Hors d’ici, Florence Delaporte, Le Cherche-Midi.

Qu’il est difficile de s’extraire de sa famille même quand elle ne vous donne rien… C’est toute l’histoire de Jeanne, une toute jeune-femme de 20 ans qui va devoir choisir entre rester en France ou vivre aux Etats-Unis, la famille ou le mariage, les études ou la figuration conjugale… Difficile de savoir qui on est quand on a eu, comme seule figure paternelle, une brute dotée d’une voix qui fait peur. Un père écrasant, violent, aux humeurs incontrôlables,  portées comme une blessure de guerre. Une mère qui ne dit rien, ne voit rien et consent, en ajoutant « Mais votre père vous aime » … Alors Jeanne hurle de l’intérieur, se défend envers et contre tous, agie par une unique envie : partir, se tirer, foutre le camp, avant que le temps ne l’engloutisse. Héroïque Jeanne qui passe au travers du déni familial, du mensonge paternel, des regrets maternels… Florence Delaporte suit mot à mot sa petite rebelle, dans une langue qui lui ressemble : forte et directe, fière et pudique. Ce roman intimiste remarquable de la rentrée 2020, est aussi une chronique de la vie à Rouen, dans les années 70 peut-être, ce n’est pas précisé.
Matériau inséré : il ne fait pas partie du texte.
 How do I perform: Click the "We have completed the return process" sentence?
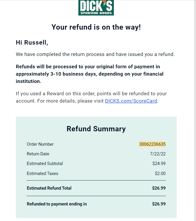(95, 54)
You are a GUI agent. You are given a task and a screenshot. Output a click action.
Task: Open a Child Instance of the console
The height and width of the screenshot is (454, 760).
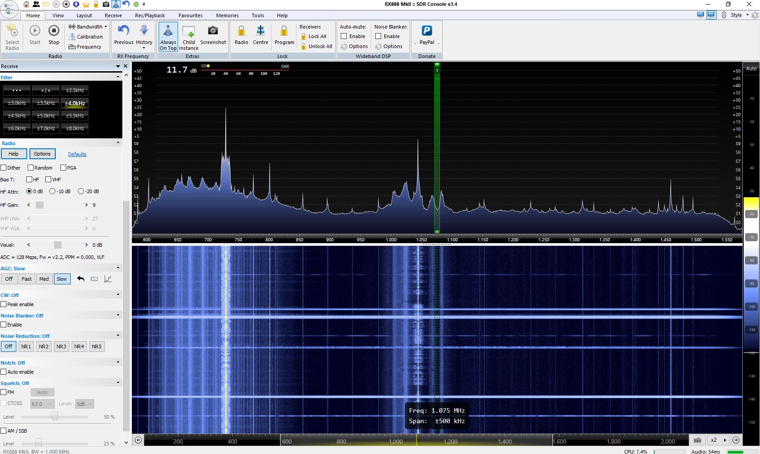pos(189,35)
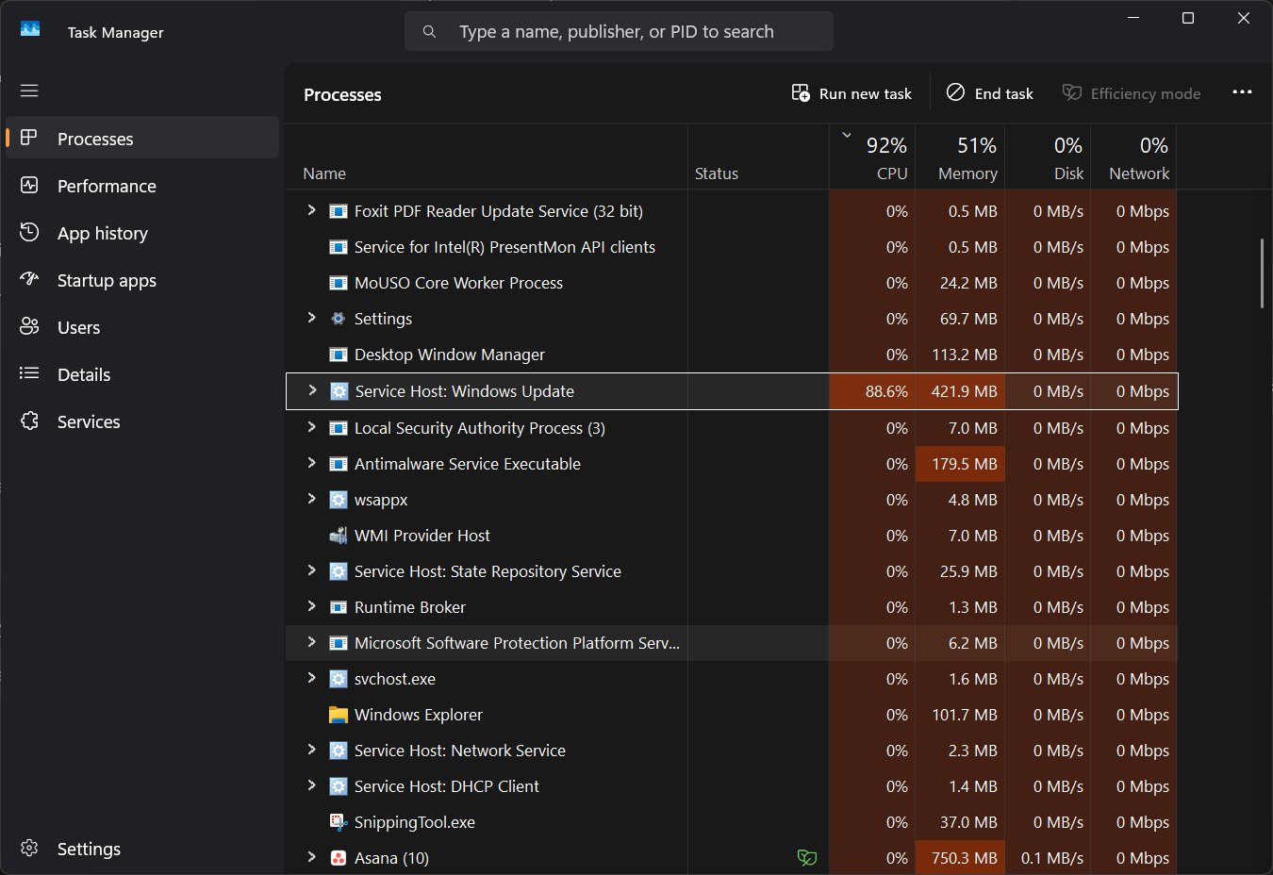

Jeanne, jeune héroïne du XXe siècle, y incarne à elle seule le combat contre le patriarcat, la violence sourde, subtile, perverse, tapie au sein de la famille bourgeoise, celle qui empêche de grandir.   Au travers elle, ce sont aussi les balbutiements du féminisme qui traversent ce roman, une prise de conscience solitaire avant même d’être un combat solidaire.

Bio express
Naissance : Rouen, 1959
Profession : traductrice et écrivaine.

Etudes :
États-Unis (l’Université de Wayne State, 1979-1980)

Allemagne (l’Université de Fribourg-en-Brisgau, 1980-1981) 

France (master lettres modernes, l’Université de Poitiers, 1990-1991).

Premiers livres : « Sœur Sourire. Brûlée aux feux de la rampe », en 1996. 

« Je n’ai pas de château », son premier roman, obtient le Prix Wepler 1998.